In this 1998 VHS compilation of classic Mickey Mouse cartoons, Max briefly appears during the short segment that comes between the presentation of Mickey and the Seal and Mickey's Trailer. Stock footage from A Goofy Movie is used in this special for Max, with new dialogue (recorded by Jeannie Elias) dubbed over the footage to make him sound younger than he was in A Goofy Movie, likely setting this chronologically before that film but after Max's final appearance in Goof Troop.
While at an event hosted by Mickey Mouse and his friends, at which some of Mickey's favorite cartoons are shown to an audience of Orphans, Goofy and Max have a brief conversation backstage in which Goofy asks, "Hey Maxie, have I told you about, uh, Mickey and me on the open road?" When Max wearily replies "Uh huh, only about a hundred times," Goofy then cheerfully asks, "Well then, how 'bout a hundred and one?!" to introduce the next cartoon (Mickey's Trailer) much Max's dismay: "Aww, Dad."
In the direct-to-video film, the traditionally animated Mickey's Once Upon a Christmas, Max and Goofy feature in the episode "A Very Goofy Christmas". In this segment, he is a young boy and "A Very Goofy Christmas" chronologically precedes other titles Max appears in.

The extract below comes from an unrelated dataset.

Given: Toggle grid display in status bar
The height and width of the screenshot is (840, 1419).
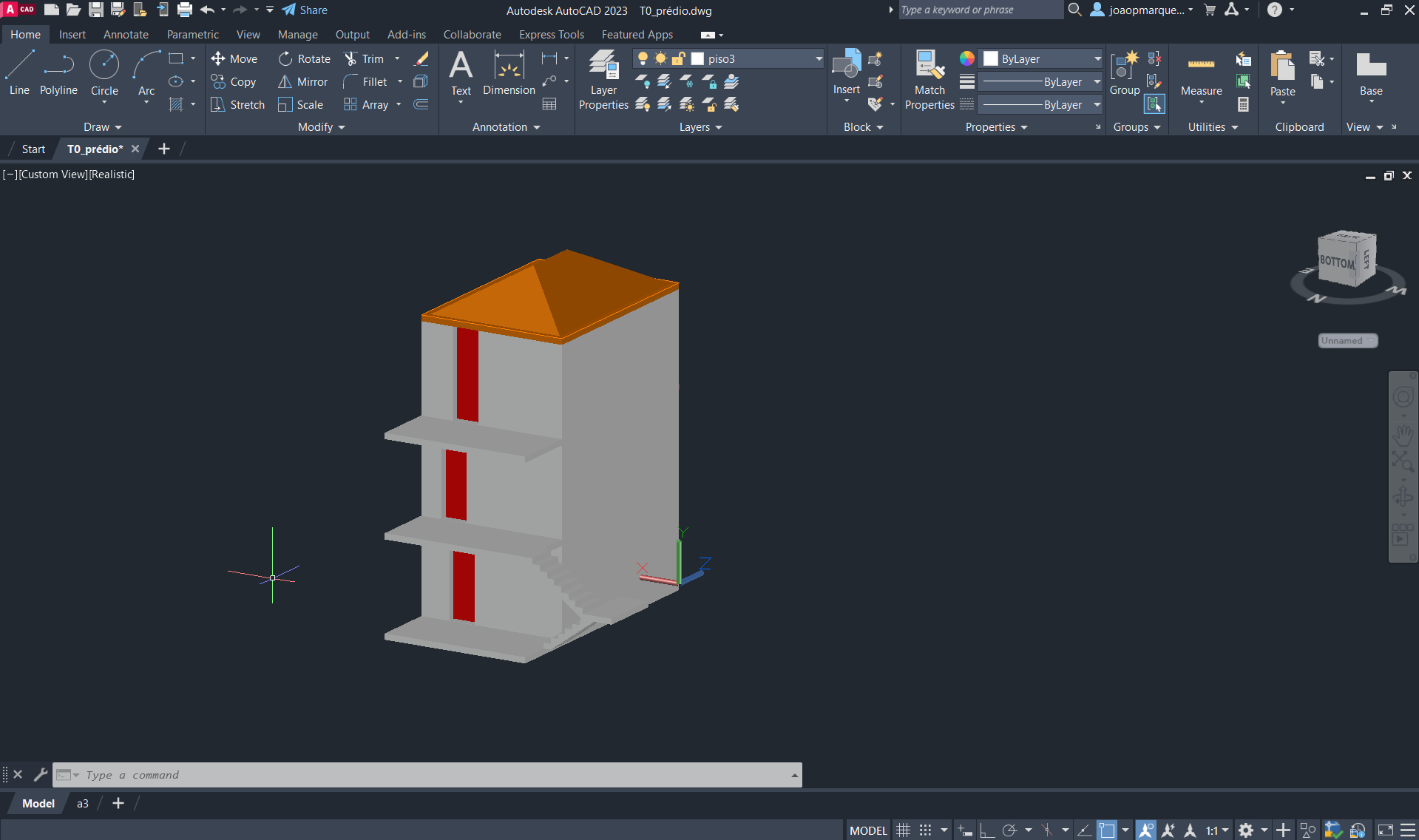Looking at the screenshot, I should point(903,830).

The segment revolves starts out with Goofy and Max preparing to deliver Max's letter to Santa. However, Pete tells Max that there is no Santa. Goofy attempts to prove Pete wrong, by dressing up as Santa but he is discovered. Goofy decides to stay up to wait for Santa, but he grows discouraged after falling off the roof. Max then tries to cheer Goofy up, but he is unsuccessful. However, Santa eventually arrives and presents Max with the present he had asked for: a snowboard.
In the direct-to-video sequel to A Goofy Movie, An Extremely Goofy Movie, Max is a high school graduate and leaves for college with his best friends P.J. and Bobby Zimuruski. He hopes to start a new life for himself and partake in the College X-Games competition. Upon his arrival to the campus, he and his friends are met by the five-time X-Games champions, the Gamma Mu Mu fraternity. However, because the Gammas invite only Max and not P.J. and Bobby to join them, Max makes a bet against the Gammas' leader, Bradley Uppercrust III, to see who will be towel boy to the other should either win the X-Games.
Meanwhile, Goofy gets fired from his job and must go back to college to get a degree, as it's the only way for him to get a new job. He attends the same college as his son, much to the dismay of Max who had hoped to finally get away from his father's overbearing doting. Eventually, Max manages to distract his father by introducing him Ms. Sylvia Marpole, the college's librarian, who takes a romantic interest in Goofy and vice versa, while Max sneaks off to practice his skateboarding. When Goofy gets a date with Sylvia, he rushes off to tell Max only to interfere with Max's practice, resulting in the onlooking Bradley to misinterpret Goofy's clumsy antics on Max's skateboard for skill, and offers Goofy membership to the Gammas. Max encourages his father to join, viewing it as another distraction to keep Goofy further away from his X-Games practices.
When Goofy inadvertently beats Max at the qualifying rounds for the College X-Games (thanks in part to some sneaky cheating by Bradley), Max ends up blowing up at his father, revealing his desires to get away from his father and disowns him completely by telling him to go away and get his own life, sending Goofy into depression. When Goofy later overhears the Gammas' plan to fix the games, Goofy tries to warn his son, who doesn't believe him. But once it becomes clear to Max (during the X-Games' final round) that the Gammas really have been cheating all along, Max realizes that Goofy was telling the truth and manages to ask him to fill in for the incapacitated P.J., which Goofy happily accepts. During the final stretch of the triathlon, Bradley activates a rocket hidden in Max's skateboard, causing an explosion that ends up trapping fellow Gamma member Tank underneath some fallen fiery debris. Max forgoes heading straight to the finish line to first rescue Tank (with help from Goofy) and ultimately manages to just barely beat Bradley to the finish line. In the end, both father and son make amends at Goofy's graduation and Max gives his father the X-Games championship trophy as the two part ways, with Goofy heading to another date with Sylvia, and finally leaving Max to at last live his own life at the college.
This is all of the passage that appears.